The Illinois General Assembly passed SB0672 on May 31, 2021, which makes significant changes to the Freedom to Work Act (820 ILCS 90/). As a result, covenants not to compete and covenants not to solicit will be void and unenforceable against a greater scope of employees. The proposed law will take effect on January 1, 2022, and will only apply to restrictive covenants entered into after January 1, 2022. It is anticipated that Governor Pritzker will sign the bill into law sometime in August, 2021.
Income Requirements for Covenants Not to Compete and Covenants Not to Solicit
Under the new law, a covenant not to compete shall be void and unenforceable unless the employee's actual or expected annualized rate of earnings exceeds $75,000 per year on the effective date, January 1, 2022. This increases to $80,000 per year beginning on January 1, 2027, $85,000 per year beginning on January 1, 2032, and $90,000 per year beginning on January 1, 2037.
Also, the new law states that covenants not to solicit shall be void and unenforceable unless the employee's actual or expected annualized rate of earnings exceeds $45,000 per year on the effective date, January 1, 2022, with increases to $47,500 per year beginning on January 1, 2027, $50,000 beginning January 1, 2032, and $52,500 beginning January 1, 2037.
What Constitutes “Earnings” Under the New Law?
The new version of the Freedom to Work Act defines “earnings” as compensation, including earned salary, earned bonuses, earned commissions, or any other form of taxable compensation, reflected or that is expected to be reflected as wages, tips, and other compensation on the employee’s W-2, plus any elective deferrals not reflected as wages, tips or other compensation on the employee’s W-2, such as, without limitation, employee contributions to a 401(k), 403(b), flexible spending account, health savings account, or commuter benefit-related deductions.
Collective Bargaining Agreements and Construction Employees
The new law also provides that a covenant not to compete is void and illegal for individuals covered by a collective bargaining agreement under the Illinois Public Labor Relations Act or the Illinois Educational Labor Relations Act, in addition to certain employees in the construction industry. However, construction employees who primarily perform management, engineering or architectural, design, or sales functions for the employer, or who are shareholders, partners, or owners in any capacity of the employer are not covered by this section.
COVID-19 Related Termination or Furlough
The new law protects employees affected by COVID-19. Covenants not to compete and covenants not to solicit are void and illegal for any employee who an employer terminates, furloughs, or lays off as the result of business circumstances or governmental orders related to the COVID-19 pandemic, or under circumstances that are similar to the COVID-19 pandemic, unless the covenant not to compete includes compensation equivalent to the employee's base salary at the time of termination for the period of enforcement minus compensation earned through subsequent employment during the period of enforcement.

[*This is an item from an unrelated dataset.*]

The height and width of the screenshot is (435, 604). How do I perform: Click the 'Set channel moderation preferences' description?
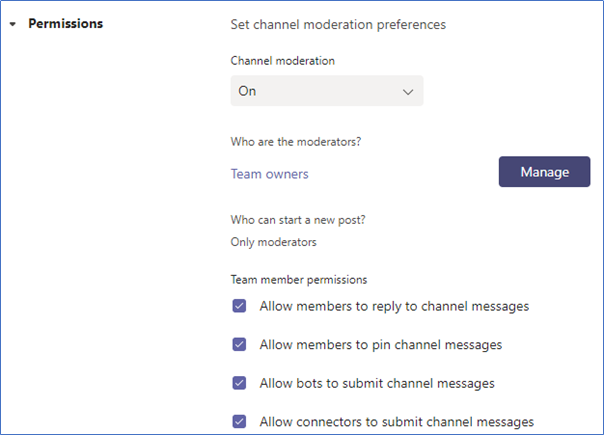click(x=338, y=25)
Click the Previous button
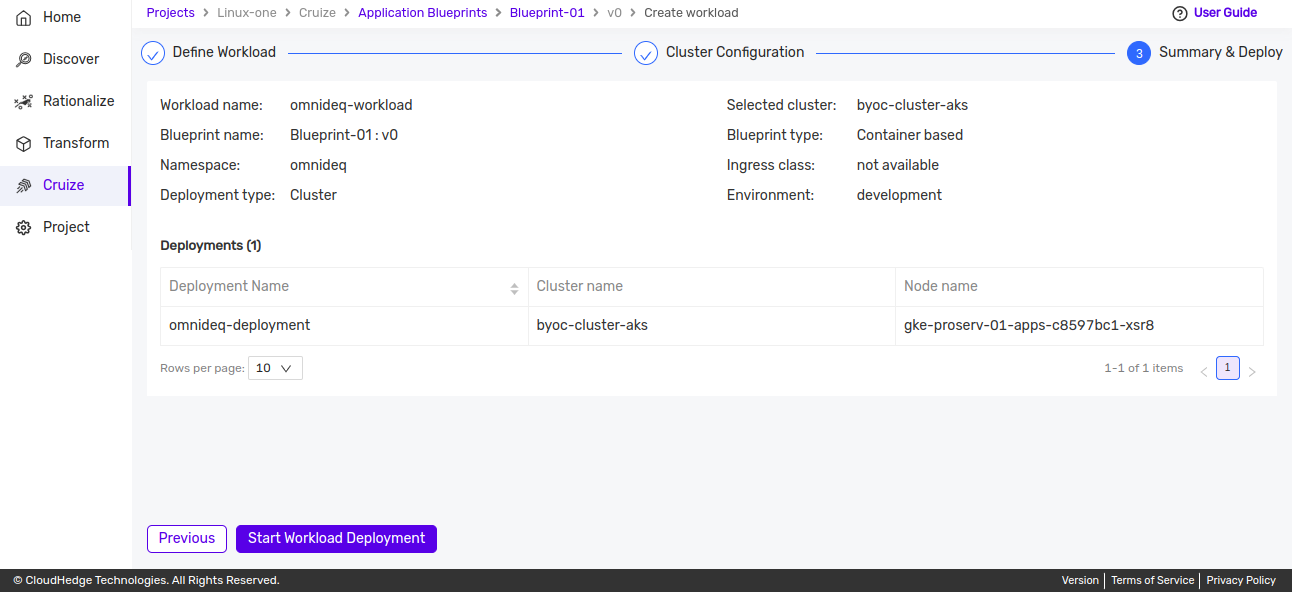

Opportunity to Review Covenant Not to Compete and Not to Solicit
Under the new statute, covenants not to compete and not to solicit are illegal and void unless (1) The employer advises the employee in writing to consult with an attorney before entering into the covenant; and (2) The employer provides the employee with a copy of the covenant at least 14 calendar days before the commencement of the employment, or the employer provides at least 14 days to review the covenant.
If an employer files a civil action or for arbitration on a claim to enforce a covenant not to compete or a covenant not to solicit and the employee prevails, in addition to the remedies available under any agreement between the employer and employee, or under any other statute, the employee shall also recover all costs and reasonable attorney’s fees.
The new statute acknowledges that extensive judicial reformation of a covenant not to compete or a covenant not to solicit may be against the public policy of Illinois. The statute, nonetheless, permits a court, in its discretion, to reform or sever provisions of a covenant not to compete or a covenant not to solicit rather than hold the entire covenant unenforceable. The statute also lists factors the court may consider when deciding whether to reform or sever the covenant.
These amendments apply to restrictive covenants entered into after January 1, 2022. As a result, employers must ensure that employment contracts executed after that date fully comply with the new law. Also, employers who wish to enter into restrictive covenant agreements prior to the new law taking effect, should contact qualified and experienced labor and employment attorneys to ensure compliance with applicable Illinois law.